Function parseStaticFlags :: is an entry point for parsing static flags. It is called by the main :: IO () function of GHC in ghc/Main.hs. Two global IORefs are used to parse static flags: v_opt_C_ready and v_opt_C. These are defined using GLOBAL_VAR macro from compiler/HsVersions.h. First IORef is a flag that checks whether the static flags are parsed at the right time. Initialized to False, it is set to True after the parsing is done. v_opt_C is a [String] used to store parsed flags (see addOpt and removeOpt functions).
In compiler/main/StaticFlags.hs, flagsStatic :: [Flag IO] defines a list of static flags and what actions should be taken when these flags are encountered (see Flag data type above). It also contains some helper functions to check whether particular flags have been set. Functions staticFlags :: [String] and packed_staticFlags :: [FastString] return a list of parsed command line static flags, provided that parsing has been done (checking the value of v_opt_C_ready).

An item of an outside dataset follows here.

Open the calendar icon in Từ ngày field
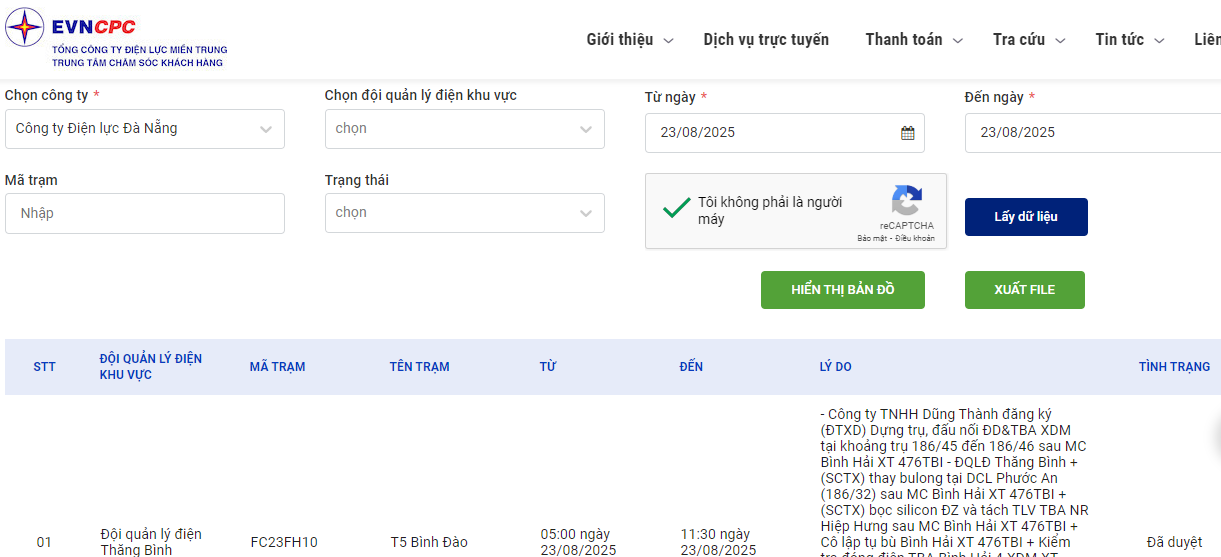 point(907,132)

They are managed by functions in compiler/main/DynFlags.hs file. Looking from the top you will find data types used to described enabled dynamic flags: DumpFlag, GeneralFlag, WarningFlag, Language, SafeHaskellMode, ExtensionFlag and finally DynFlags. Function defaultDynFlags :: Settings -> DynFlags initializes some of the flags to default values. Available dynamic flags and their respective actions are defined by dynamic_flags :: [Flag (CmdLineP DynFlags)]. Also, fWarningFlags :: [FlagSpec WarningFlag], fFlags :: [FlagSpec GeneralFlag], xFlags :: [FlagSpec ExtensionFlag] and a few more smaller functions define even more flags needed for example for language extensions, warnings and other things. These flags are descibred by the data type FlagSpec f:
type FlagSpec flag = ( String -- Flag in string form , flag -- Flag in internal form , TurnOnFlag -> DynP ()) -- Extra action to run when the flag is found -- Typically, emit a warning or error
Flags described by FlagSpec can be reversed, e.g. flags that start with -f prefix are reversed by using -fno- prefix instead.